The request>
Reproduce every item below word for word, leaving out the pictures.

Element and text position data
○ ○ ○ ○ ○
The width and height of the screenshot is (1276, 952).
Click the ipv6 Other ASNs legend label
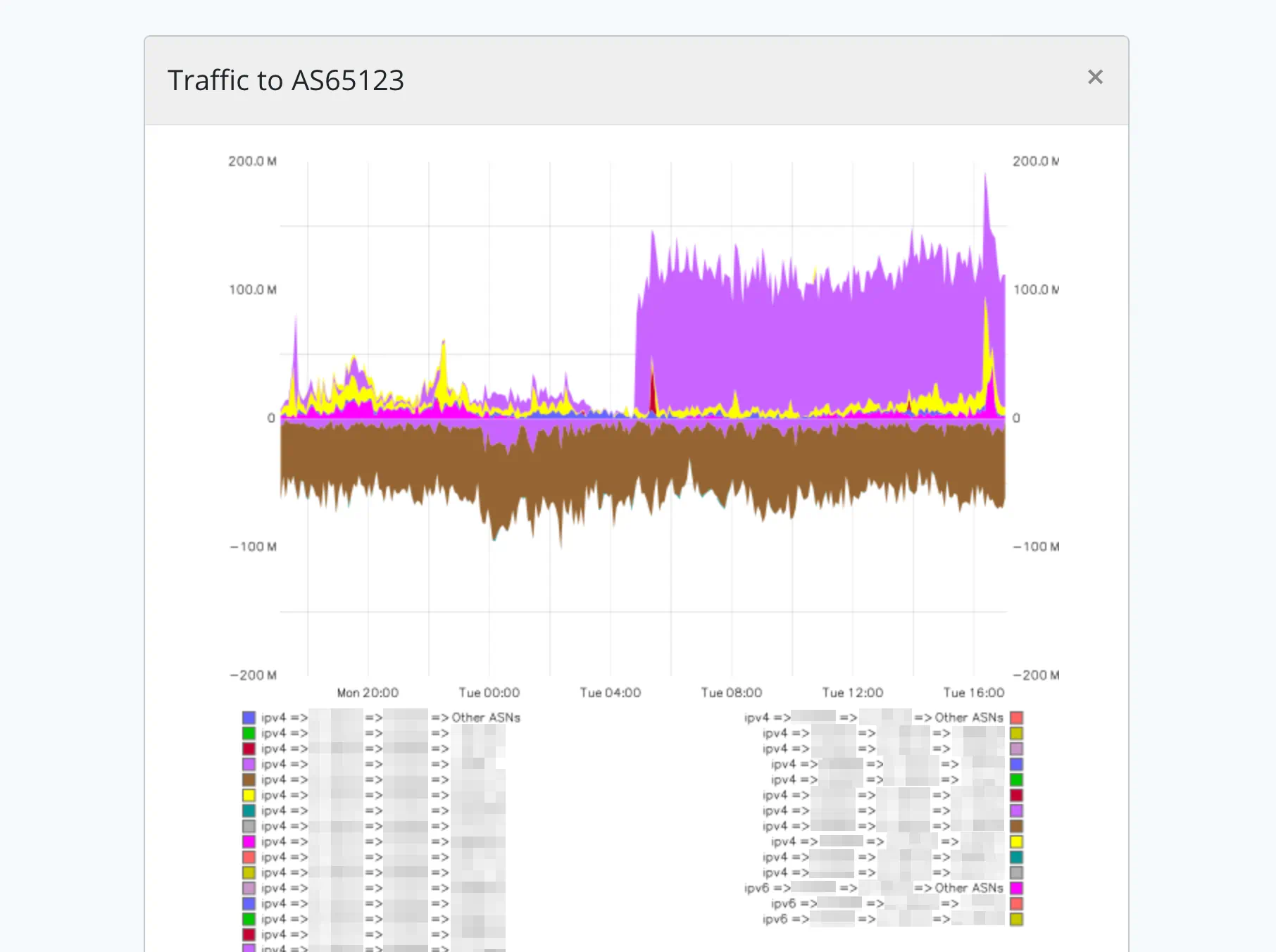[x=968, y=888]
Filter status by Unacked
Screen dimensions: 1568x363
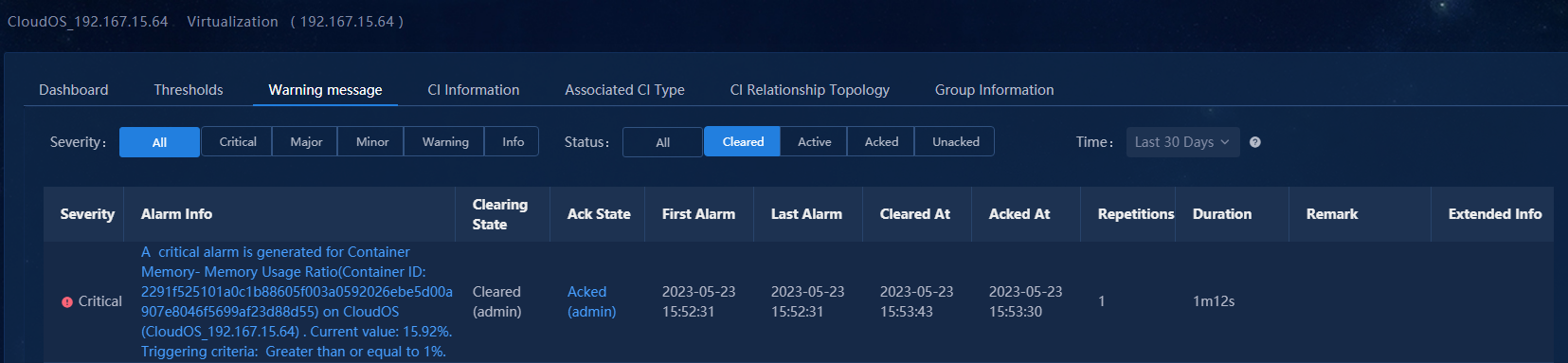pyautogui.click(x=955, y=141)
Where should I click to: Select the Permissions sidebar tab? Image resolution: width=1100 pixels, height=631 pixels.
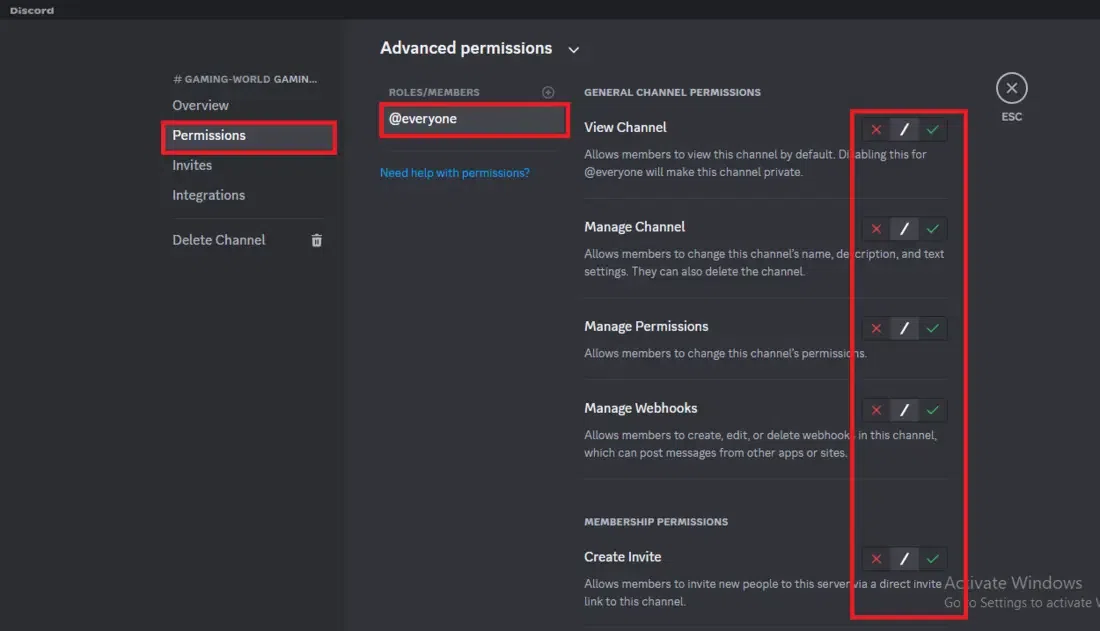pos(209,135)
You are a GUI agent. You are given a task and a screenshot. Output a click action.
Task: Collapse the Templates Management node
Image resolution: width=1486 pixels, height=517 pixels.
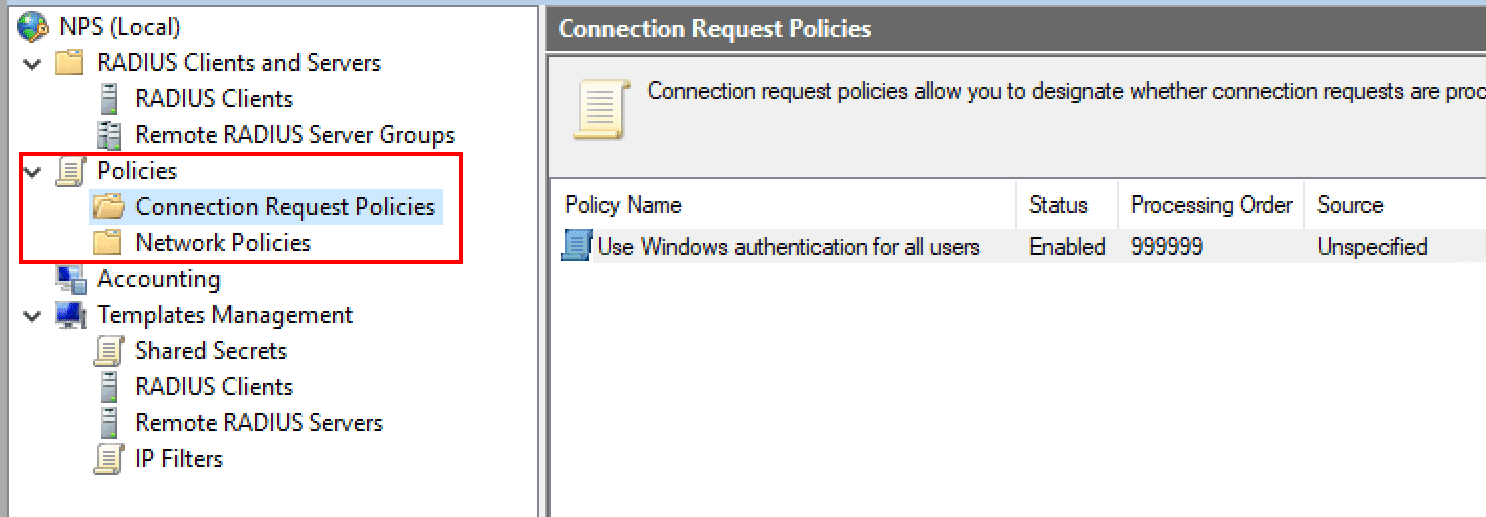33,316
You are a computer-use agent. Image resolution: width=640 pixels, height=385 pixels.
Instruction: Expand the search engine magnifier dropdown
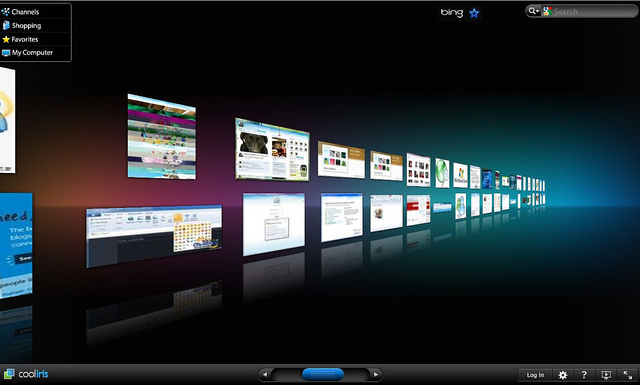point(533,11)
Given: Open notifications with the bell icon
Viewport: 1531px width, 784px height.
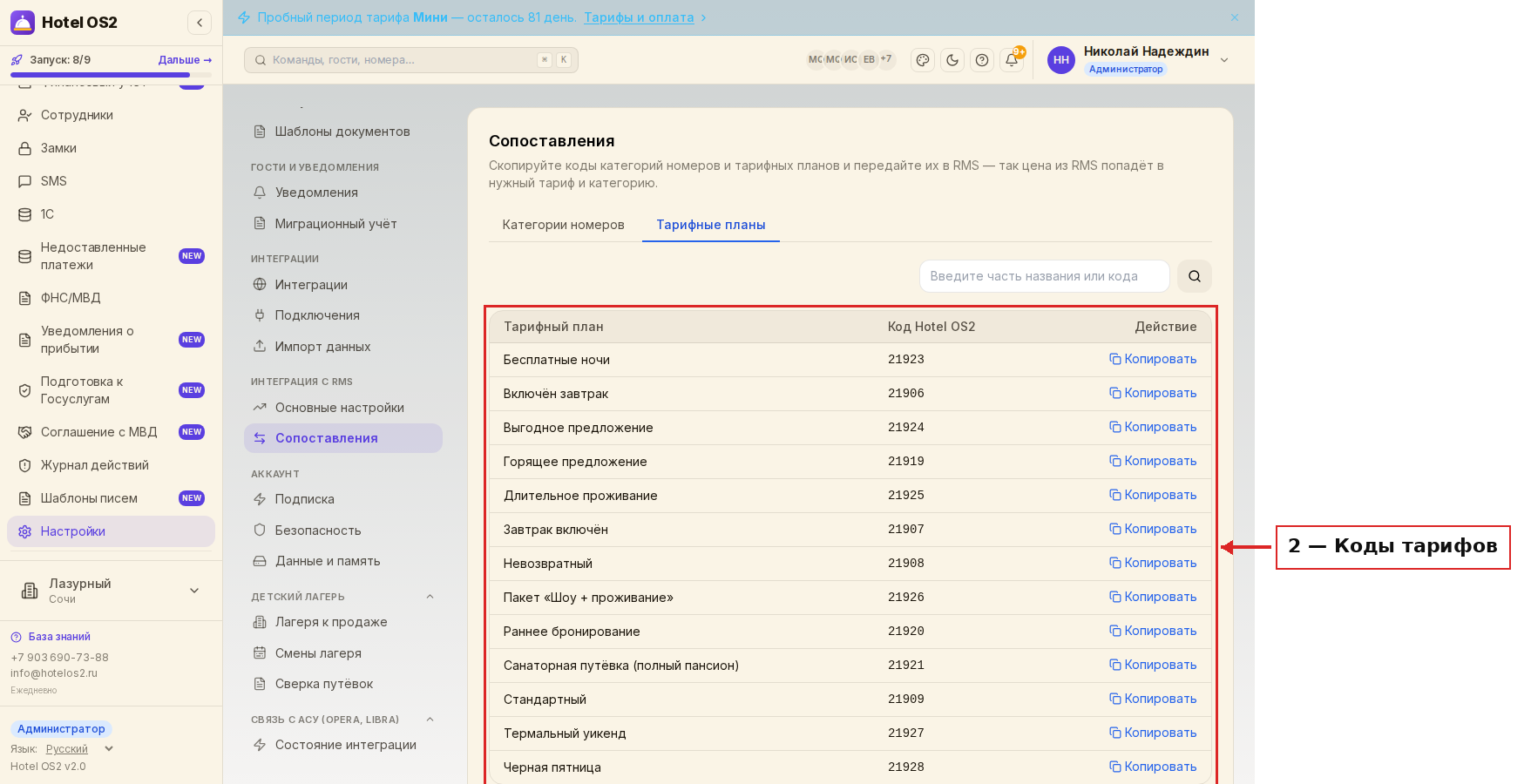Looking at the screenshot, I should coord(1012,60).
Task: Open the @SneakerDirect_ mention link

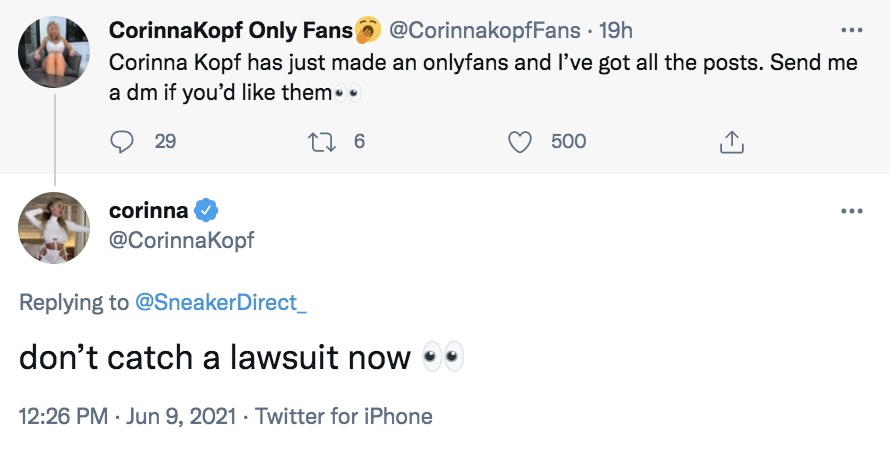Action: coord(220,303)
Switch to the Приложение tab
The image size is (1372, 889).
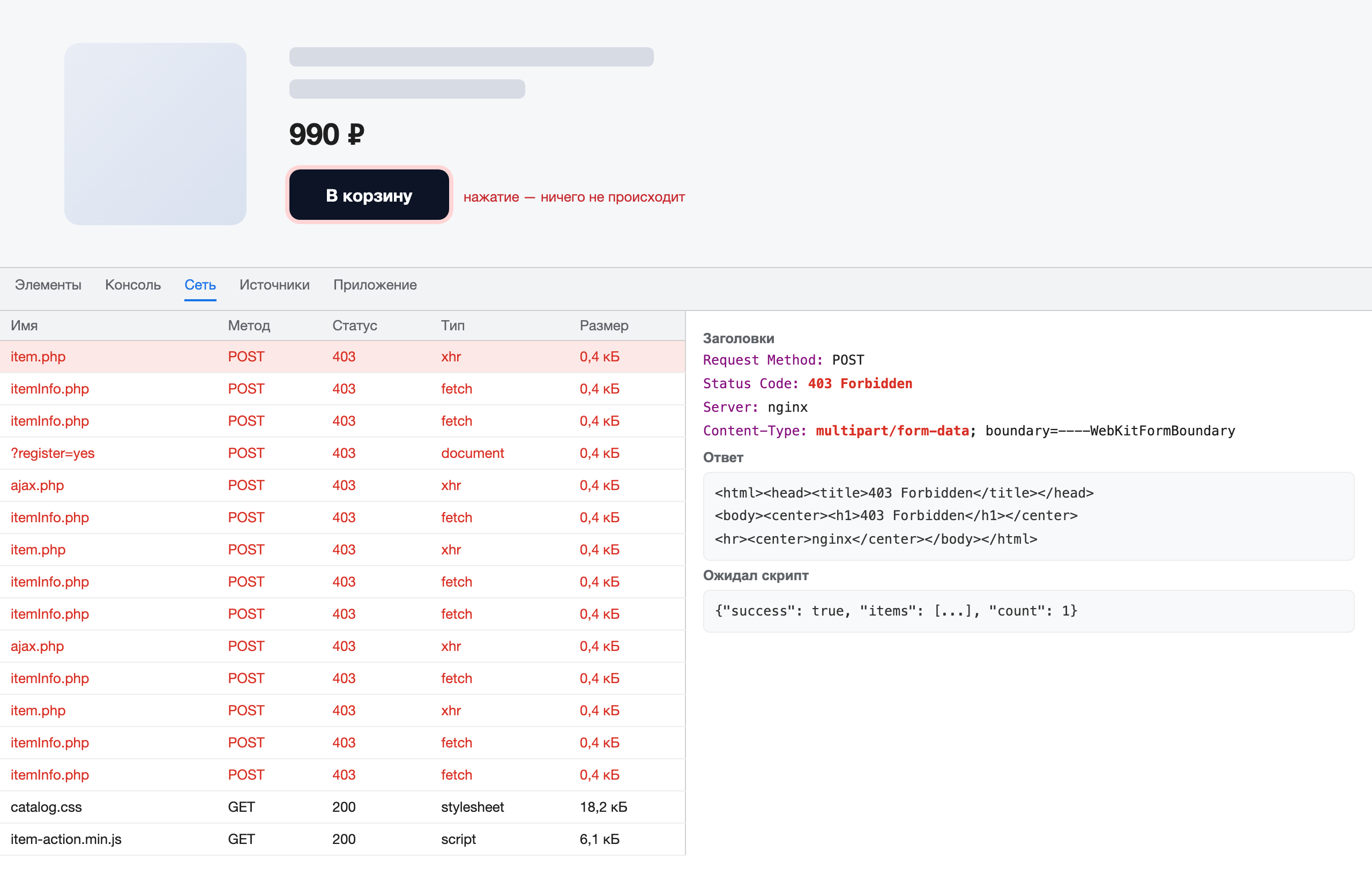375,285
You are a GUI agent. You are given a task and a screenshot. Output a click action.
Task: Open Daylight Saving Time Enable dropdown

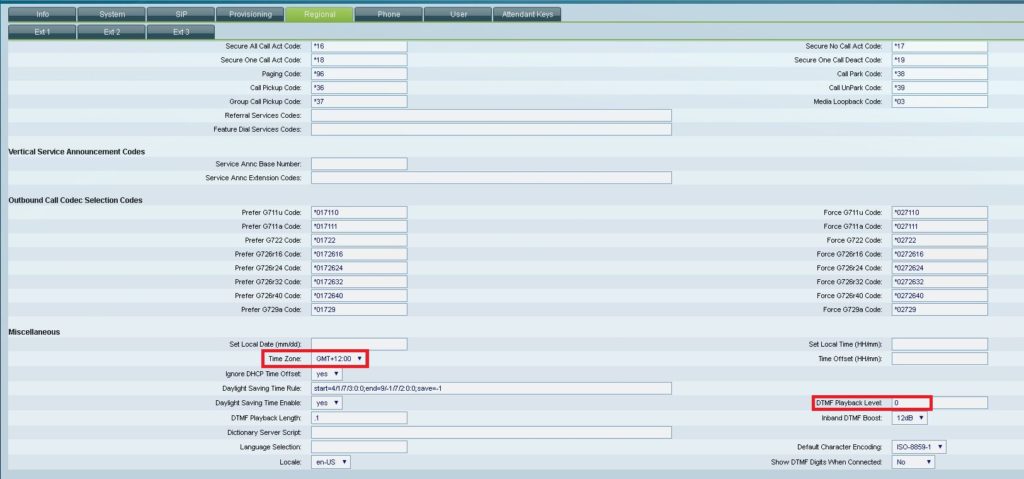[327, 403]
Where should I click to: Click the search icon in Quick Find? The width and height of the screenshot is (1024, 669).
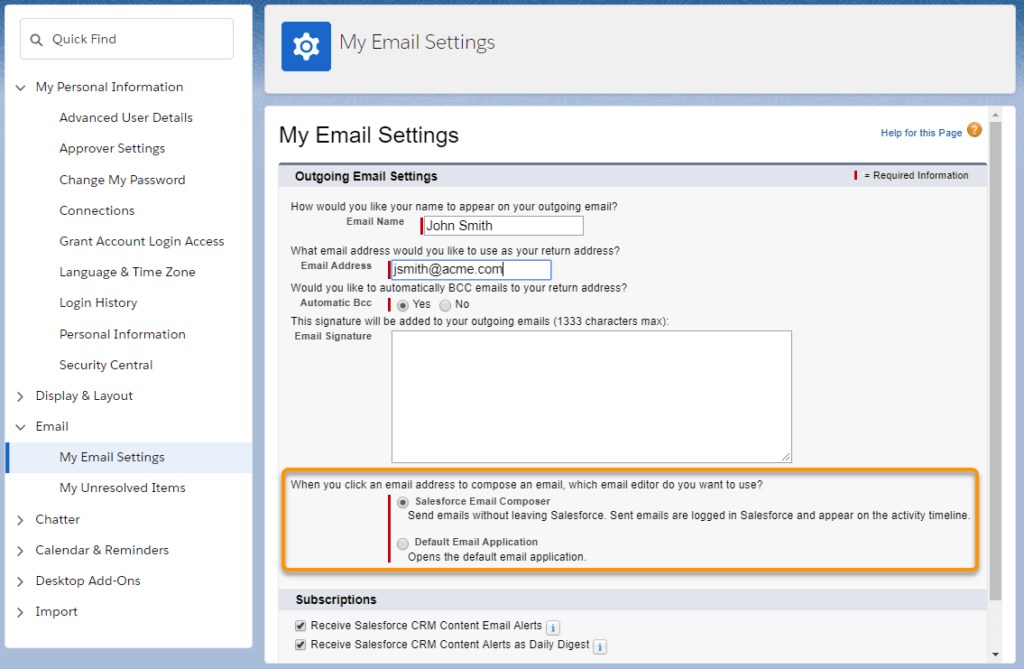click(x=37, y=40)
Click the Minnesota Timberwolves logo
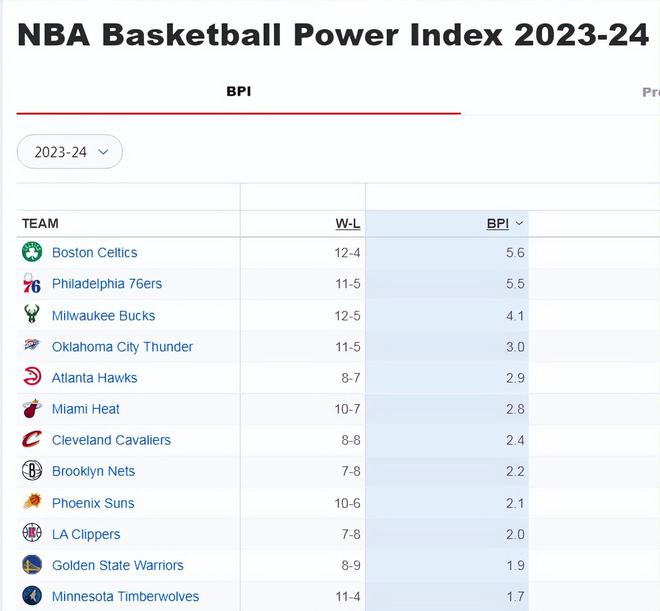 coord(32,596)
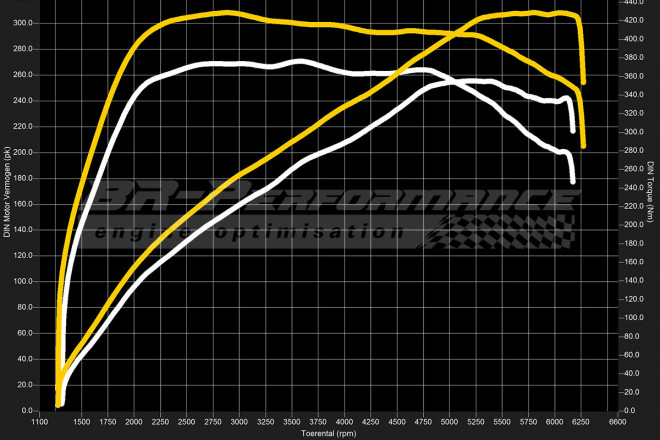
○ ○ ○ ○ ○
Response>
The width and height of the screenshot is (1276, 952).
Click the ipv6 Other ASNs legend label
[x=968, y=888]
Filter status by Unacked
Screen dimensions: 1568x363
pyautogui.click(x=955, y=141)
Where should I click to: Select the Permissions sidebar tab? Image resolution: width=1100 pixels, height=631 pixels.
pos(209,135)
You are a GUI agent. You are given a task and a screenshot. Output a click action.
Task: Collapse the Templates Management node
Image resolution: width=1486 pixels, height=517 pixels.
33,316
You are a computer-use agent. Image resolution: width=640 pixels, height=385 pixels.
Instruction: Expand the search engine magnifier dropdown
point(533,11)
Given: Open notifications with the bell icon
Viewport: 1531px width, 784px height.
Looking at the screenshot, I should coord(1012,60).
Task: Open the @SneakerDirect_ mention link

Action: coord(220,303)
Switch to the Приложение tab
The image size is (1372, 889).
375,285
You are a GUI agent. You are given a task and a screenshot. Output a click action.
Task: Open Daylight Saving Time Enable dropdown

[327, 403]
Where should I click to: Click the search icon in Quick Find? The width and height of the screenshot is (1024, 669).
click(x=37, y=40)
Click the Minnesota Timberwolves logo
 coord(32,596)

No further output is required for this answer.